All of this is an awful, incomprehensible nightmare. But once you have faced your new reality, instead of trying to operate as if nothing had changed, as if its ‘business as usual’, you will (after the shock) feel calmer in knowing that certain compromises will have to be made and some uncomfortable choices that perhaps fracture our ideals of what it is to be an academic will need to be accepted. This is part and parcel of the Academic Coach writing course in normal times because sometimes the things that hold us back the most are based on an internal narrative about how things ought to be, rather than how they really are.
Here there be dragons
We are now in a place of uncomfortable ‘not knowing’. We are at that point on ye olde world maps that proclaims ‘here there be dragons’. And for good reason. You don’t exactly know how things are going to pan out. Worse still, you know it’s likely going to be unpleasant and chock full of unrealistic expectations (from you, and your employer). This is taking up brain space. The worst part is you will have to be your own advocate, mentor, and champion. What I have learned from running Academic Coach is that most academics absolutely suck at being their own advocate, mentor, and champion. But you will have to. We are all drowning, not waving, and you will be fortunate indeed if your usual support groups have the ability to reach out and support you. No-one is on the life raft.

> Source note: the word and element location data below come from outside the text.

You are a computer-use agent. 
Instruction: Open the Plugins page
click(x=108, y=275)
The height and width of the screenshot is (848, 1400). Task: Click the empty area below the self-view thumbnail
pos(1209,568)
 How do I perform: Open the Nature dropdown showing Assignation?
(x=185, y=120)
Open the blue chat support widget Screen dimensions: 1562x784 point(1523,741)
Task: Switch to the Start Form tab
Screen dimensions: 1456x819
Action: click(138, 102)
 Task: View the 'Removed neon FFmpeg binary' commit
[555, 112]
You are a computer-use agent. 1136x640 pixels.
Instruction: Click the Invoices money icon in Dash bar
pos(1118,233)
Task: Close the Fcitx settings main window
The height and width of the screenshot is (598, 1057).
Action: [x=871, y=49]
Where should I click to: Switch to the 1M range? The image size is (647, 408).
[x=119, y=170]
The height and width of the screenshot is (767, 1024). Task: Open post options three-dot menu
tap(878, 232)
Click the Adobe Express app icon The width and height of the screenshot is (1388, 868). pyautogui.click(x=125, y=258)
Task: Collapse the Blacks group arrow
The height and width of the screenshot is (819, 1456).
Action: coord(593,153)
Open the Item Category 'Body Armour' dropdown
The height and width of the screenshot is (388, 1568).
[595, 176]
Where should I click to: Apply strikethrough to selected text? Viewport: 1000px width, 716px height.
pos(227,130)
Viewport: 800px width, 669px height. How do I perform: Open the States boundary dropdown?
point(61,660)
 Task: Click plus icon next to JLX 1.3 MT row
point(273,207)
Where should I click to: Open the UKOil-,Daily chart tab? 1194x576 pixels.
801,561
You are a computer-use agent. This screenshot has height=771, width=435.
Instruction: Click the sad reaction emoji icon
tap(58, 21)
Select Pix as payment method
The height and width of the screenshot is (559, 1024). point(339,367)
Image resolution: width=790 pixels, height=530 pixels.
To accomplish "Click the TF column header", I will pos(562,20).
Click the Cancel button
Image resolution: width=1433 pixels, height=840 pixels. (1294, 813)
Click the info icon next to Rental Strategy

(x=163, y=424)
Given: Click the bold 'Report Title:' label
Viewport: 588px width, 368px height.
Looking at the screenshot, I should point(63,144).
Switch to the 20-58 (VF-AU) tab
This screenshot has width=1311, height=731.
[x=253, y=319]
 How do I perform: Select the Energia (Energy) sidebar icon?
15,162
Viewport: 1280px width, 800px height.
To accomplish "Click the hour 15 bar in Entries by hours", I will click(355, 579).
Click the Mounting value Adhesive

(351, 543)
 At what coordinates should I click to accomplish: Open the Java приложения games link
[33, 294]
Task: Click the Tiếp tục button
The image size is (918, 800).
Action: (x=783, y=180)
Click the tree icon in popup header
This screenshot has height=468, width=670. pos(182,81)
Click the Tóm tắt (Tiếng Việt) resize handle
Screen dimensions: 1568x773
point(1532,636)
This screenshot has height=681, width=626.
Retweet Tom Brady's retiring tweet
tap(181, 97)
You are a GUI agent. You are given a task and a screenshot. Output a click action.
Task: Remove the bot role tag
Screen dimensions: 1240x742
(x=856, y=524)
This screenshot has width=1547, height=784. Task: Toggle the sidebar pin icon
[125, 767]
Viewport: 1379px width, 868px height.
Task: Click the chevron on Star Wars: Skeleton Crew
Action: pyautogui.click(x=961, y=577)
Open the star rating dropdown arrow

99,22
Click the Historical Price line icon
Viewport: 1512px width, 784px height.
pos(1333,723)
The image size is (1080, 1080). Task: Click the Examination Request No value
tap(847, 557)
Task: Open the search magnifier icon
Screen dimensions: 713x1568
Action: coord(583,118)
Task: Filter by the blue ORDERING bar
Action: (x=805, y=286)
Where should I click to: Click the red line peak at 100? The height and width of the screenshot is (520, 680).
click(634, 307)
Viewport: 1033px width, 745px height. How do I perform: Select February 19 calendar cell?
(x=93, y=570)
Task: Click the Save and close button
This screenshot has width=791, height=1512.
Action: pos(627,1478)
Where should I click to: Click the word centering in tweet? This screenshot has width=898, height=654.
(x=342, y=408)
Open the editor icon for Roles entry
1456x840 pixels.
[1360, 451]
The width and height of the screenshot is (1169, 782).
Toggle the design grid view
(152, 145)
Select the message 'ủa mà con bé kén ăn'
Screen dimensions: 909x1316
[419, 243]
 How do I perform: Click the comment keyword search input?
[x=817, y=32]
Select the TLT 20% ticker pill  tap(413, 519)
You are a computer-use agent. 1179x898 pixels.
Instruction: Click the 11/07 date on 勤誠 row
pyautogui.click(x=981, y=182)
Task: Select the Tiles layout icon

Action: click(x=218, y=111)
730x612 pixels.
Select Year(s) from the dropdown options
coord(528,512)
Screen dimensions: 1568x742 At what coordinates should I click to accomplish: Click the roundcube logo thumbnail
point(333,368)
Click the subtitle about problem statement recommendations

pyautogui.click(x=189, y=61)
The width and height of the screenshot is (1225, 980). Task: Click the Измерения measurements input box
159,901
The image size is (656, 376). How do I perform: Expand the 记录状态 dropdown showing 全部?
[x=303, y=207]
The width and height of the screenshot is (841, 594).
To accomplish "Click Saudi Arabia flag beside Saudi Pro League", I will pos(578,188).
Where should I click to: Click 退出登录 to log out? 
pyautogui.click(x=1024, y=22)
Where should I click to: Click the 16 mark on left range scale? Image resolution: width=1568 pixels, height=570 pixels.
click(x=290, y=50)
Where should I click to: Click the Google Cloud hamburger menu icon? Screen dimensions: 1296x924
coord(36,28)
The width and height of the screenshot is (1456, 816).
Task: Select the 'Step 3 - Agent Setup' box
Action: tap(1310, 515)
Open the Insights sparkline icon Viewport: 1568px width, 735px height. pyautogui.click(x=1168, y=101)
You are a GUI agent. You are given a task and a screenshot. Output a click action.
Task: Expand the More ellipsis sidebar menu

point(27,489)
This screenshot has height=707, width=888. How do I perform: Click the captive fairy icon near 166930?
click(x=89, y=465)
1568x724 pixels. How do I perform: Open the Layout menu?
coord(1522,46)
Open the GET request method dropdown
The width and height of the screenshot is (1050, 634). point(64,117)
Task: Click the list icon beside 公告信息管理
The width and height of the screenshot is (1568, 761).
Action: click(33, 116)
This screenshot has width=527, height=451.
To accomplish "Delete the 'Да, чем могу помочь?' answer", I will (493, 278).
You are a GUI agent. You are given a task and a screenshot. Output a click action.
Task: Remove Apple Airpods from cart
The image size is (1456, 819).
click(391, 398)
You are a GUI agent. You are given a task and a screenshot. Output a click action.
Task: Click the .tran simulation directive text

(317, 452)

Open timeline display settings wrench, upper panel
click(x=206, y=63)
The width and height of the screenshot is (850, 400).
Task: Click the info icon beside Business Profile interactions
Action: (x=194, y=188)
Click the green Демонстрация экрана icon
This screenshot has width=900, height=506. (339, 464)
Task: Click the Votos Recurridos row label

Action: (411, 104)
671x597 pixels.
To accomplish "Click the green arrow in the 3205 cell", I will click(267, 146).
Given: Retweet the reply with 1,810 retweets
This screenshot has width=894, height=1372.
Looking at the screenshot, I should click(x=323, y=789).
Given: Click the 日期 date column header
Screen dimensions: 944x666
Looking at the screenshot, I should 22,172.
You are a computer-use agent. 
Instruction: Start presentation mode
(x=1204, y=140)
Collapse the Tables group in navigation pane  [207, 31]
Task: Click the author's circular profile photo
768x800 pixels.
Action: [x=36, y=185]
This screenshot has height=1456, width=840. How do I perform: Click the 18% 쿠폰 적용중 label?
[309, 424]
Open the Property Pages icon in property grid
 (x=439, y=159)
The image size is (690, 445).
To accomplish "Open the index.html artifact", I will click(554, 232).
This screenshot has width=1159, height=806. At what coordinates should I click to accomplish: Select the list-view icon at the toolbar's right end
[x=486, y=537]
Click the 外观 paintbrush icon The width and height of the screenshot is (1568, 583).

Nothing short of your physical and mental well-being is at stake here, and rest assured, your institution does not care one jot for either.
This I know is all a bit depressing.
Over the next few weeks Academic Coach will provide a series of blogs and vlogs to help you navigate this new reality. There will be some hard talk about Universities in the time of Covid, and some strategies offered for caring for yourself and your writing practice in the midst of this new environment.We will cover topics ranging from rescuing stalled research to planning in the midst of the unknown. I hope you will find these useful scaffolds for building a happier writing practice.